When I was a young kid and right into my early twenties, I never really thought much about my roots. I was listening to 'Out Of Doors' a BBC Radio Scotland production a few days ago about Norman MacCaig and Assynt. It was of special interest to me because I love the Assynt region of Scotland. It's barren, wild and contains some of the oldest geology known on this planet.
I'm headed there this Saturday to run a week long workshop there, so this is a timely post.
I'd be lying if I said that I'd always loved poetry, but like Scottish music, I find that they are growing on me as time has passes.
I'm now 43, and I find that I seem to have a very passionate bonding for my home land. I've done a lot of traveling over the past decade and I've been to many wonderful places, seen some amazing sights and photographed some very special light. But it's only in the past few years that I've come to accept how Scottish I am, and I now feel I'm embracing my own roots. Scotland it seems, was perhaps the most exotic landscape of them all.
Anyway, listening to this radio broadcast about one of Scotland's most notable Poets and how much he loved Assynt, made me think more about my roots and I wondered if having roots makes you more connected to your landscape?

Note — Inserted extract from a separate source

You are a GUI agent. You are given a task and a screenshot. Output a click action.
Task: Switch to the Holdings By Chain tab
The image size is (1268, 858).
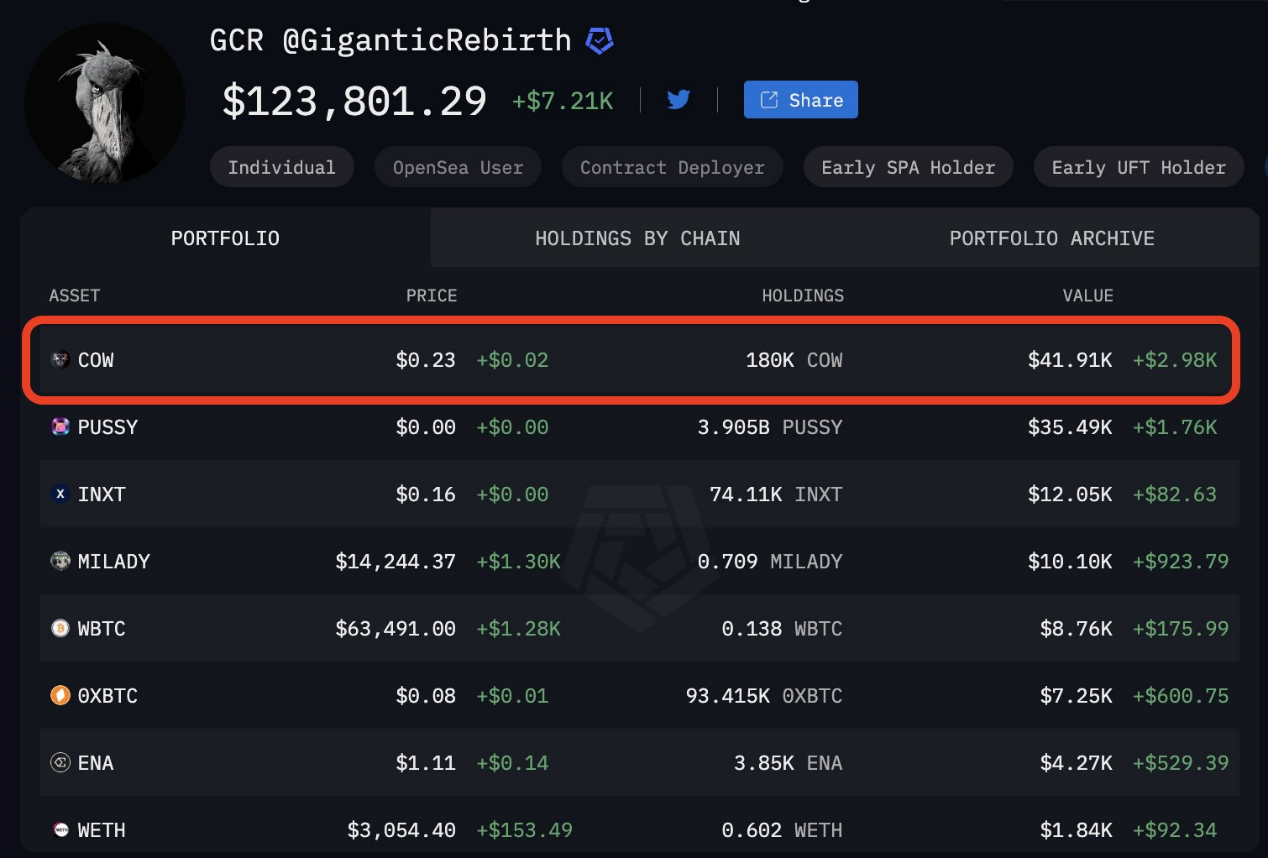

I know what the answer is (for me), but i'd like to hear what you think?
I've had people on my workshops from India, USA, Holland, Switzerland, Portugal, Poland, Chec Repuplic, Germany, England, Ireland, Canada, Australia. I never really asked them how connected they felt to their own land. But I'd love to hear if you think your affections for your home land make a difference to you and how you photograph it?